## Given instruction 1
In the records, can you start at the line that has "The width and height of the screenshot is (1419, 469)." and end after the line that has "Looking at the screenshot, I should point(726,849).", writing those lines out again with "radio button" substituted by "toggle switch" and nothing else altered?

## Text section
-=-=-=-=-

Listen I know this sounds crazy but take the battery cover off the back and see if you get a GPS fix. Use gpsStatus but I am sure u have that


----------



## cpurick (Sep 1, 2011)

Bummer. I got my wife a DX2. The pentile is nice, but at qhd resolutions everything seems smaller. And it sucks that there just aren't very many ROMs, and never will be.

The DX2 is not an upgrade from the DX, it's a recycle job that extends the top-tier first gen chassis as a mid-tier second gen model for users seeking a large display. By the time the DX2 came out, it was no longer the best at anything. It never had the draw of the original, and will never have but a fraction of the number of users.

The DX is an exceptional phone except for some Motorizon software glitches. If we can make it work with the factory kernel, there's no reason it won't be running ICS quite nicely for another year or more.


----------



## gskellig (Jun 7, 2011)

Does anybody have experience with getting replacements AFTER warranty? I got my DX just before the release date, and it's starting to get a little buggy hardware wise (battery lasts 1/4 what it used to, and the headphone jack stopped working weeks ago.)

I was wondering if there was ANY chance of getting it fixed/getting a replacement.


----------



## irish (Sep 1, 2011)

gskellig said:


> Does anybody have experience with getting replacements AFTER warranty? I got my DX just before the release date, and it's starting to get a little buggy hardware wise (battery lasts 1/4 what it used to, and the headphone jack stopped working weeks ago.)

-=-=-=-=-

## Records shown

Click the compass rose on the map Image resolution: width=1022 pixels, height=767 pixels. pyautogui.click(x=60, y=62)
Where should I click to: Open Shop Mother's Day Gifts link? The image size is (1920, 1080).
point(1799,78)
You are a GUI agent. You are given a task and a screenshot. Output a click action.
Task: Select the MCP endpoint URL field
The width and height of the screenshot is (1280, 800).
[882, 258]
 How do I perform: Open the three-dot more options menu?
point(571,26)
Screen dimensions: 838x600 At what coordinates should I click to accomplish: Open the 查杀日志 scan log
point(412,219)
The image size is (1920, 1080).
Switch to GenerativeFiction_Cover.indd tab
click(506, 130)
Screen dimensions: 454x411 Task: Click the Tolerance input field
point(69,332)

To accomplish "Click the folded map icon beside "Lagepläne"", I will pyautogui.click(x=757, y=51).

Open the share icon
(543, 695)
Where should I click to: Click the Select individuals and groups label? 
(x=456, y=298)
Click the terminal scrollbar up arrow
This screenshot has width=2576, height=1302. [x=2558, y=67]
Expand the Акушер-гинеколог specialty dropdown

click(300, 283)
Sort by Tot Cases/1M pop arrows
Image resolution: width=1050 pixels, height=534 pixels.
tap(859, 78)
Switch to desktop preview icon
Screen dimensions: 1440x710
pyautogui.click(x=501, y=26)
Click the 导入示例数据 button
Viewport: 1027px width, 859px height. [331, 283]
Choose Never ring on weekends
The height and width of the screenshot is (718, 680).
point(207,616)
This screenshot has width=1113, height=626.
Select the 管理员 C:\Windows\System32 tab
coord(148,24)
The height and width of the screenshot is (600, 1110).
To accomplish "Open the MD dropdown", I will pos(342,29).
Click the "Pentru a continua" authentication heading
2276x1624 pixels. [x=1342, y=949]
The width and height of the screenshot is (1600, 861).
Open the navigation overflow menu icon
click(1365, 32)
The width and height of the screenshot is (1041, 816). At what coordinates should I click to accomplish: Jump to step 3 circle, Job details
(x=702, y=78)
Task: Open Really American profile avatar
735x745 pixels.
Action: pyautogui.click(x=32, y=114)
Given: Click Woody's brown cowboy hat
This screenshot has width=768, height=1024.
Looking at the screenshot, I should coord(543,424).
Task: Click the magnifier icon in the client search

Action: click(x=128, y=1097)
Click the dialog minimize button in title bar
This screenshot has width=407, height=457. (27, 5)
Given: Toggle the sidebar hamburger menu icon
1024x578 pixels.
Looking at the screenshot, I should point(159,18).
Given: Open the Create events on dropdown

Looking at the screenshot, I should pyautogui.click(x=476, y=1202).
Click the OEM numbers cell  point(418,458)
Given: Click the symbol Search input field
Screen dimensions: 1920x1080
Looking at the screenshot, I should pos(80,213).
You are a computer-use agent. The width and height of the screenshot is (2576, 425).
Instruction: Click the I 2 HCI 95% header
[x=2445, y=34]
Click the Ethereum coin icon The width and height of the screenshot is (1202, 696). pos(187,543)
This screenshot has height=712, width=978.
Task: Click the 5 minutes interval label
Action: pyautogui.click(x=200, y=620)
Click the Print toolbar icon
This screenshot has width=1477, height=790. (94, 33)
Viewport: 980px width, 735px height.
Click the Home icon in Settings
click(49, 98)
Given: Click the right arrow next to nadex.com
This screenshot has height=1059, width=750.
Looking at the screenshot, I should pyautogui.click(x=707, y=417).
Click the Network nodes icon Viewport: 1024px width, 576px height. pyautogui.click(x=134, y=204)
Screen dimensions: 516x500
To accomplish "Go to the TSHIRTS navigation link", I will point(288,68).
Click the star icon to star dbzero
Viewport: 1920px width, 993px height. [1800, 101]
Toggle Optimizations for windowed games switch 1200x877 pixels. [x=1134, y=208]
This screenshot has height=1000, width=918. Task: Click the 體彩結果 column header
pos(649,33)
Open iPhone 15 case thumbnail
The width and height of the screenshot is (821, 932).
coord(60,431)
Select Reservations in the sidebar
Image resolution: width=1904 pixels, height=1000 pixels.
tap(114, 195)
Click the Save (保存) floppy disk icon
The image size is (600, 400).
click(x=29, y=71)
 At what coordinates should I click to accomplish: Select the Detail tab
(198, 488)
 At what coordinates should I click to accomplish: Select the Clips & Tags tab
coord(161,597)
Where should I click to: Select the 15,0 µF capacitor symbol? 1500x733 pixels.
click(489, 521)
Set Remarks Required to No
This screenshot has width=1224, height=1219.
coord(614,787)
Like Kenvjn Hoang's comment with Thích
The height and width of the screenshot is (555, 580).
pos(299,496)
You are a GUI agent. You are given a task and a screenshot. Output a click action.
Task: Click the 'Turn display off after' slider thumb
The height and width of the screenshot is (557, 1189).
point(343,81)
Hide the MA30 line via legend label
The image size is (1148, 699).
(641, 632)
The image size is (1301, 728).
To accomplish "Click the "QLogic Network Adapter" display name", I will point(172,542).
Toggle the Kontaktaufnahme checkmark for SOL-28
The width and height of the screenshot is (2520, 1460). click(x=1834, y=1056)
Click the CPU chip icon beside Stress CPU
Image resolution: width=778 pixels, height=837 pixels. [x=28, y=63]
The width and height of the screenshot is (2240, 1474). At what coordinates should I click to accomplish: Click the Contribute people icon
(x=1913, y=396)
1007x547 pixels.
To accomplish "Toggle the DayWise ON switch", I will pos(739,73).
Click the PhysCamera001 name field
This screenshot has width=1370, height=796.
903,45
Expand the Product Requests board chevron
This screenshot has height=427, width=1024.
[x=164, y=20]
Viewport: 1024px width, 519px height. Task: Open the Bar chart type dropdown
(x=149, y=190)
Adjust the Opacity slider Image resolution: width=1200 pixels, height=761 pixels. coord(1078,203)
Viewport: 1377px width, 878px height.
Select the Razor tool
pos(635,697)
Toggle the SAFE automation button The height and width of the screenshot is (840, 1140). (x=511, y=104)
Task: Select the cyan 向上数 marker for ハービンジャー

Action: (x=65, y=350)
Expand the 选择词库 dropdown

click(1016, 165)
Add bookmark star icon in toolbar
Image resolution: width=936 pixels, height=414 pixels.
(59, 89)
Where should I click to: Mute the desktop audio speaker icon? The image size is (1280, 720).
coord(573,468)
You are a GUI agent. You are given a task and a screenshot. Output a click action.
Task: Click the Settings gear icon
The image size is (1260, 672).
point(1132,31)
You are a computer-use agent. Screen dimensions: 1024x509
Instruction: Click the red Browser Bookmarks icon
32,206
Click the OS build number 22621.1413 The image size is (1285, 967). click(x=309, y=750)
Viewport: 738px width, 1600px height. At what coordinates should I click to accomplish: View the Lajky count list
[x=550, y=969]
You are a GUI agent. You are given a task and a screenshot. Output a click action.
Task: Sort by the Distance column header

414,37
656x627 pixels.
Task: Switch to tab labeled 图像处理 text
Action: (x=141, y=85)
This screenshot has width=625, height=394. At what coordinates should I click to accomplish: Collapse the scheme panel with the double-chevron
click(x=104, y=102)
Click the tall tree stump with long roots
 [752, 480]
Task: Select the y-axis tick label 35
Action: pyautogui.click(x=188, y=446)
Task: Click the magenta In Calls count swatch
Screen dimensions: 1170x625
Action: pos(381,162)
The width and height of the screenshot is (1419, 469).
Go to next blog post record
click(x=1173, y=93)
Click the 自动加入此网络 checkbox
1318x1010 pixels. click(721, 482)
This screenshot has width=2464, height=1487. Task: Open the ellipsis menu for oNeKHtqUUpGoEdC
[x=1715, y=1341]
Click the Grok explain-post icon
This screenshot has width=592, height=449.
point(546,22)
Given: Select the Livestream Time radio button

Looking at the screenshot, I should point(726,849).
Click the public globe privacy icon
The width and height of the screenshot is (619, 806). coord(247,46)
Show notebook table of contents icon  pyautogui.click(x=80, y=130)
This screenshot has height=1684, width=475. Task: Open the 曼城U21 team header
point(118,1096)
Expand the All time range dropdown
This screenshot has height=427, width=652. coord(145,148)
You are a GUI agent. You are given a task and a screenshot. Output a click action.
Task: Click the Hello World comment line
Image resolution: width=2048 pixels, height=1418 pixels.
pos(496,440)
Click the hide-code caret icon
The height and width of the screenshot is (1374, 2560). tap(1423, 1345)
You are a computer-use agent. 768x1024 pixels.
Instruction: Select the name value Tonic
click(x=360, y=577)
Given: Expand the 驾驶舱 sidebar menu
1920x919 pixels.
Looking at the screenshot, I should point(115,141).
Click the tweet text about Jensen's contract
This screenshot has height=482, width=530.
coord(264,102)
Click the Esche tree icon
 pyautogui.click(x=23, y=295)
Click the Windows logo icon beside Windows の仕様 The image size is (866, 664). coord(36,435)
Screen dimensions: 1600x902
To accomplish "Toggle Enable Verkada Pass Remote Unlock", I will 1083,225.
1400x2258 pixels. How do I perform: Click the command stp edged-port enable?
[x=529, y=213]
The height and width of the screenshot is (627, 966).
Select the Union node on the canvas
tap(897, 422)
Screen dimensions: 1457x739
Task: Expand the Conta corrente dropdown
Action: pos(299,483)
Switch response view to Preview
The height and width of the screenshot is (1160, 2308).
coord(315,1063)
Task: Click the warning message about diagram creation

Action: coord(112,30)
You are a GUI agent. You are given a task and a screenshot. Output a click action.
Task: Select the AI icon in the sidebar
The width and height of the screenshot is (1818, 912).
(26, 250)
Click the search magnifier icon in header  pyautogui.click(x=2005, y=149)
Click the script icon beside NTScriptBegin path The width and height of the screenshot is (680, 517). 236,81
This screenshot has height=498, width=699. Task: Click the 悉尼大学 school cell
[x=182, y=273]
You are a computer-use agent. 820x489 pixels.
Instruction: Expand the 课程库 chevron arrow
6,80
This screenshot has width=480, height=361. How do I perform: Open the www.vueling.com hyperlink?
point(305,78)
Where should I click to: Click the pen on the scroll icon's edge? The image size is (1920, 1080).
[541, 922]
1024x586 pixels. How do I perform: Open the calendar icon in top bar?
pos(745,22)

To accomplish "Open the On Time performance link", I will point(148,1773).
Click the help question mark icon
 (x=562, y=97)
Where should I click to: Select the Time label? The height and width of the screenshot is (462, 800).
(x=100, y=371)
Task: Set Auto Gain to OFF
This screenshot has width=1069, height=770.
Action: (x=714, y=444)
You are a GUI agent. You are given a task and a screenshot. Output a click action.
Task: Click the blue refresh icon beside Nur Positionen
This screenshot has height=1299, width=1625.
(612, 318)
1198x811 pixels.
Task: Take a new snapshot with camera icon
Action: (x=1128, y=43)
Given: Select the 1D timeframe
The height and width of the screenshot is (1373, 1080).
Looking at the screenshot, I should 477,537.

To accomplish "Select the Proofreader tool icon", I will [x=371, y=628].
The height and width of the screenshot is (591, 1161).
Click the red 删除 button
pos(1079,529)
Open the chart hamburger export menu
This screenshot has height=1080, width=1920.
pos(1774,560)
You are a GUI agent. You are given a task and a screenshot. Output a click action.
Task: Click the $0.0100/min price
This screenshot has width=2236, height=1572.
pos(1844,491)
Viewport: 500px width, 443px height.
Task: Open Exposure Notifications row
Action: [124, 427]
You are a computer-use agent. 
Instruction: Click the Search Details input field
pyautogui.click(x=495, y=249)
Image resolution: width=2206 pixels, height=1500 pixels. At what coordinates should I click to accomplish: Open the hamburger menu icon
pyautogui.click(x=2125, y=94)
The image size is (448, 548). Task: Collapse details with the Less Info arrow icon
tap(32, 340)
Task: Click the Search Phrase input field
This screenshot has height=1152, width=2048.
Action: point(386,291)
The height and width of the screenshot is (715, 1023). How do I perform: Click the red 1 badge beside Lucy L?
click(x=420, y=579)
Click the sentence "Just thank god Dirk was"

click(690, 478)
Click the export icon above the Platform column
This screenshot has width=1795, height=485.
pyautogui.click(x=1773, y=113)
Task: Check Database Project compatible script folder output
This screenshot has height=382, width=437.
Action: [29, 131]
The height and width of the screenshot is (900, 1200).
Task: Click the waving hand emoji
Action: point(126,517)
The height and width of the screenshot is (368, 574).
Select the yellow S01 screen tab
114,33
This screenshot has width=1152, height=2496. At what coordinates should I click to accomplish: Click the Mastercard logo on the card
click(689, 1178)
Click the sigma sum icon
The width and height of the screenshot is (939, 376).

-=-=-=-=-

## Given instruction 2
How would you continue the forum thread about the DX phone from the point where it stops?

## Exercise output 1
The width and height of the screenshot is (1419, 469).
Go to next blog post record
click(x=1173, y=93)
Click the 自动加入此网络 checkbox
1318x1010 pixels. click(721, 482)
This screenshot has width=2464, height=1487. Task: Open the ellipsis menu for oNeKHtqUUpGoEdC
[x=1715, y=1341]
Click the Grok explain-post icon
This screenshot has width=592, height=449.
point(546,22)
Given: Select the Livestream Time toggle switch

Looking at the screenshot, I should point(726,849).

## Exercise output 2
> 
> I was wondering if there was ANY chance of getting it fixed/getting a replacement.


If you have insurance it shouldn't be a problem. I have replaced phones out of warranty but I had insurance. Hope this is helpful.


----------



## haxatak (Jun 17, 2011)

cpurick said:


> Bummer. I got my wife a DX2. The pentile is nice, but at qhd resolutions everything seems smaller. And it sucks that there just aren't very many ROMs, and never will be.
> 
> The DX2 is not an upgrade from the DX, it's a recycle job that extends the top-tier first gen chassis as a mid-tier second gen model for users seeking a large display. By the time the DX2 came out, it was no longer the best at anything. It never had the draw of the original, and will never have but a fraction of the number of users.
> 
> The DX is an exceptional phone except for some Motorizon software glitches. If we can make it work with the factory kernel, there's no reason it won't be running ICS quite nicely for another year or more.


I agree with the recycling part but the roms are gonna start pouring in as someone is starting work on cm7(maybe cm9 ) later on


----------



## xfloggingkylex (Aug 26, 2011)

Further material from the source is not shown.